Liberté de la presse en péril : Reporters sans frontières attaque l’administration Trump en justice
Une onde de choc a traversé la communauté journalistique internationale. Le 14 mars 2025, Donald Trump, dans un geste aussi abrupt que controversé, a signé un décret présidentiel actant la dissolution de l’Agence américaine pour les médias mondiaux (USAGM) — pilier historique du soft power médiatique des États-Unis. Cette décision, perçue comme une attaque frontale contre la liberté de la presse, a immédiatement déclenché une levée de boucliers, tant à l’intérieur qu’à l’extérieur du pays.

En réponse à ce démantèlement jugé arbitraire et politiquement motivé, Reporters sans frontières (RSF), l’une des plus influentes ONG de défense de la liberté de la presse, a saisi la justice américaine le 21 mars, en s’associant aux employés de Voice of America (VOA) et à leurs syndicats, pour exiger l’arrêt immédiat de la dissolution de ce média emblématique et la réintégration sans délai de ses journalistes placés en congé administratif dès le lendemain du décret.
Une bataille judiciaire à haute portée symbolique
Dans la foulée, le 23 mars, RSF et ses co-plaignants ont introduit une requête d’ordonnance provisoire, visant à suspendre les effets du décret présidentiel et à garantir la continuité des activités éditoriales de VOA ainsi que la réintégration de ses équipes. Cette requête, juridiquement argumentée, insiste sur la violation manifeste des principes constitutionnels, notamment le Premier Amendement, garant de la liberté d’expression et de la presse aux États-Unis.
Pour Christophe Deloire, secrétaire général de RSF, « ce décret n’est rien d’autre qu’un coup porté à l’indépendance des médias publics américains. Démanteler l’USAGM, c’est briser un rempart fondamental contre la désinformation, et envoyer un signal dévastateur aux journalistes du monde entier qui s’inspirent du modèle américain. »
VOA, RFE/RL, RFA : des voix muselées
L’USAGM supervise plusieurs médias indépendants de réputation mondiale, dont Voice of America (VOA), Radio Free Europe/Radio Liberty (RFE/RL), et Radio Free Asia (RFA). Ces entités, souvent seules sources d’information libre dans des zones autoritaires, jouent un rôle capital dans la lutte contre la censure et la propagande d’État.

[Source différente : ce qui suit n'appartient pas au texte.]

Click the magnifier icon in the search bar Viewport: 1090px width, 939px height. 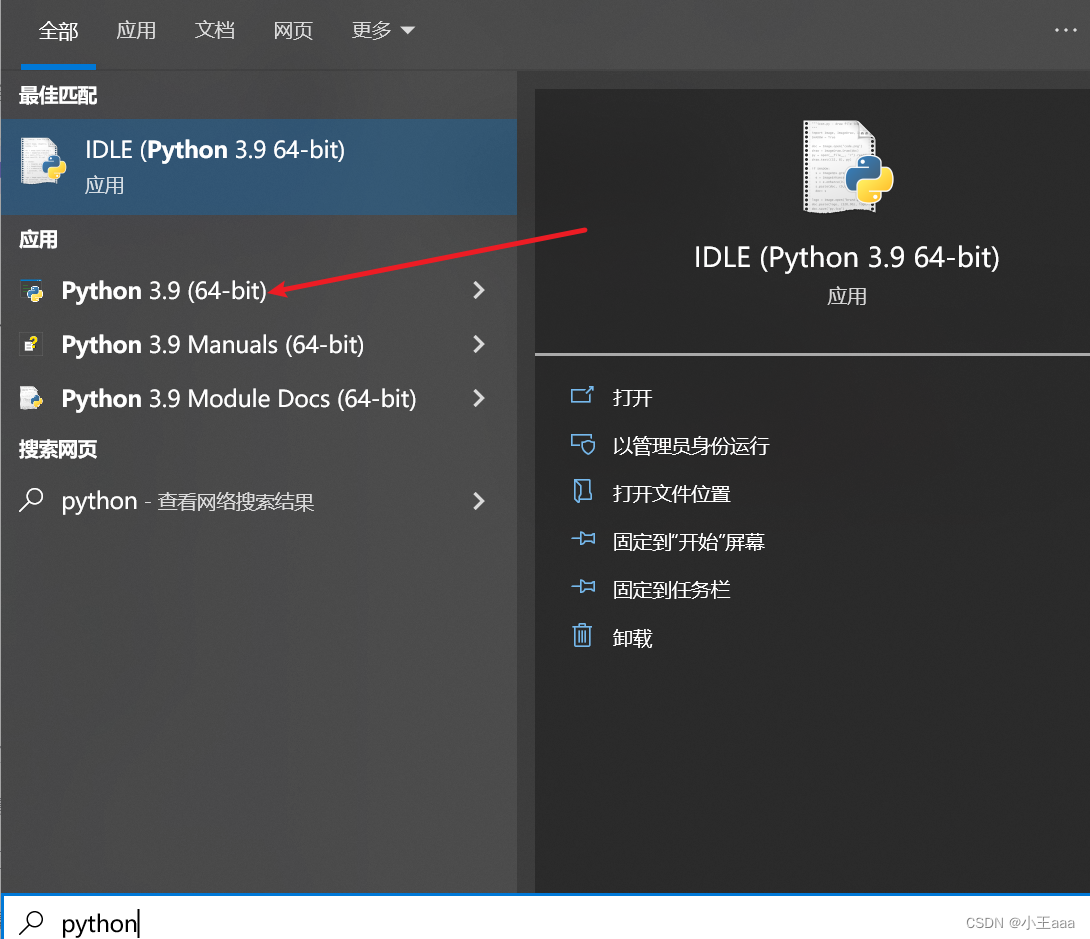(x=30, y=922)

En dissolvant l’USAGM, l’administration Trump coupe délibérément les canaux par lesquels des millions de personnes, de Pékin à Kaboul, accédaient à une information libre et pluraliste. Les conséquences sont déjà visibles : programmes suspendus, personnels démobilisés, collaborations internationales interrompues.
Une décision politiquement explosive
Le décret présidentiel intervient dans un contexte électoral tendu et laisse entrevoir une volonté manifeste de centralisation autoritaire de la communication d’État, sous couvert de réformes budgétaires. Si elle venait à être confirmée par les tribunaux, cette initiative marquerait un dangereux précédent dans un pays longtemps perçu comme bastion de la liberté de la presse.
Les soutiens à RSF affluent déjà. Plusieurs anciens diplomates, journalistes de renom et organisations de défense des droits civiques se sont joints au mouvement pour faire pression sur les institutions judiciaires américaines et internationales.
Vers un affrontement juridique et éthique
La décision de justice attendue dans les semaines à venir sera décisive. Elle dira si, dans l’Amérique post-Trump, les principes démocratiques fondateurs peuvent encore prévaloir sur les impulsions autoritaires. D’ici là, RSF promet de poursuivre sans relâche son combat pour que la presse reste libre, même dans le pays où elle est née.
« Ce combat n’est pas seulement celui de VOA ou de RSF. Il est celui de tous ceux qui croient en la puissance émancipatrice de l’information, et en la nécessité de résister aux dérives qui menacent nos démocraties. », conclut Deloire.
La liberté de la presse ne se décrète pas. Elle se défend.